On Sept. 19, however, the top U.S. counterterrorism official said the assault had connections to terrorists, including al Qaeda's North African affiliate. After that, more administration officials, including White House Press Secretary Jay Carney, Defense Secretary Leon Panetta and Secretary of State Hillary Clinton, have labeled it a terrorist attack. President Obama indirectly referred to the assault as an act of "terror" on Sept. 12 but has refrained from using the term since.
Rep. Peter King (R., N.Y.), a frequent administration critic, called Friday for Ms. Rice's resignation for misleading the public about the nature of the attack.
Mr. Turner of the DNI's office said intelligence officials provided public officials with "evolving" information about the attacks, beginning with the early assessments.
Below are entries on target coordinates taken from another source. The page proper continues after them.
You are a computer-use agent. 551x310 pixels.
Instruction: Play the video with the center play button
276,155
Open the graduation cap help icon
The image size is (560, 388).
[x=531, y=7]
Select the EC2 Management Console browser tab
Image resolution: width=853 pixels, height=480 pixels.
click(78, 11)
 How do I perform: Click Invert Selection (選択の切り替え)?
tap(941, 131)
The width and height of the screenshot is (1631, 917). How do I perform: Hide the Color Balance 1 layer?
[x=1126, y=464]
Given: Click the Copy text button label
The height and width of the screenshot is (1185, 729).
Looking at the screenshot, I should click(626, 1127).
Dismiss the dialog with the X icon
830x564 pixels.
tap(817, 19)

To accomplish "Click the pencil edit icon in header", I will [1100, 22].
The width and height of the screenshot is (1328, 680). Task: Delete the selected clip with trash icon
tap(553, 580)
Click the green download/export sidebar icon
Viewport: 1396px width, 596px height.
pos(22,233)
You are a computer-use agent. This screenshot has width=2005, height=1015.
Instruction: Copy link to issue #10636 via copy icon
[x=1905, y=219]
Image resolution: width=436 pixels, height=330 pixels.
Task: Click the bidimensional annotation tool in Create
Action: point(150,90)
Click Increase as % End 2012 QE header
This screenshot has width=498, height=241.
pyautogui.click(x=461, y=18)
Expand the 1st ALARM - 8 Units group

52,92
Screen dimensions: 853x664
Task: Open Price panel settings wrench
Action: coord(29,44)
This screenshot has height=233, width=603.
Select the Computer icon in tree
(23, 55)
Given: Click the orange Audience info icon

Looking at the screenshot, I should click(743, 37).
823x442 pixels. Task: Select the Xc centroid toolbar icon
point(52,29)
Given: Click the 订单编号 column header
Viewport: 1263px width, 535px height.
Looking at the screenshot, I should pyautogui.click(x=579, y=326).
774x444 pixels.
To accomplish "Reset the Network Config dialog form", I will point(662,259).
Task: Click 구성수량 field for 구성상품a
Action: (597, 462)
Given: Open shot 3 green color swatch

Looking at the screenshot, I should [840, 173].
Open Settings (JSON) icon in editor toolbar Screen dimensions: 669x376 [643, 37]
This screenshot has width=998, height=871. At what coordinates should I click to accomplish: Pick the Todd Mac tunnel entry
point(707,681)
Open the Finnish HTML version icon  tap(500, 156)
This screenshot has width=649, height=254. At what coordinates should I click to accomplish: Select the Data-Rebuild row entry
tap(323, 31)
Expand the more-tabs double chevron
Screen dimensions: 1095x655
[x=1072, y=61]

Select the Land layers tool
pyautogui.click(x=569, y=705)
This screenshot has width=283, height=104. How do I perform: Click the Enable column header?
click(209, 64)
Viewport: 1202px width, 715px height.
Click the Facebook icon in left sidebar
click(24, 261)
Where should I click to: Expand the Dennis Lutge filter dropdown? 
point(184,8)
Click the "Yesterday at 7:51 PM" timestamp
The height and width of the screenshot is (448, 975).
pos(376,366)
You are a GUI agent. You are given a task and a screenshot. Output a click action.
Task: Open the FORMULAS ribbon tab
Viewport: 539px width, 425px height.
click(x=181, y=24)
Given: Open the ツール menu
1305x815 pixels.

"We provided that initial assessment to executive branch officials and members of Congress, who used that information to discuss the attack publicly and provide updates as they became available," he said. "Throughout our investigation, we continued to emphasize that information gathered was preliminary and evolving."
Friday's statement was an effort to explain "early reports are often wrong or incomplete," he said. "But our intelligence community continues to work around the clock to gather details and understand exactly what happened in Benghazi."
Still unanswered is whether the attack was planned in advance. In recent days, a consensus among intelligence officials has emerged that the assault was highly organized and involved al Qaeda's affiliate in North Africa, but that the specific attack was planned on the fly on the day of world-wide protests against American installations.
"The attack's execution was not necessarily indicative of extensive planning," Mr. Turner said, saying there still were "unanswered questions."
"The degree to which there was some level of planning is one we continue to look at," he said.
Republicans in Congress, adding to the political pressure, said they have received briefings that counter the White House version of events and indicate the attacks had been "preplanned."
Eight Republicans wrote to Mr. Obama this week to voice frustration that the administration has left many unanswered questions about the attack. A bipartisan group of senators, including Senate Foreign Relations Committee Chairman John Kerry (D., Mass.), is also requesting more information from the administration.
The crime scene in Benghazi, abandoned after the U.S. evacuation and subject to looters for days, has posed security problems for the U.S. investigators. However, a U.S. law-enforcement official played down the value of the site, given that it is tainted more than two weeks after the attack. Federal agents are using intelligence and analyzing intercepts, and some are doing interviews in Tripoli.
Intelligence agencies have stepped up their reporting on Libyan terror groups, said a congressional aide, who said shortly after the attacks the counterterrorism-related U.S. intelligence reports on Libya increased at least fivefold.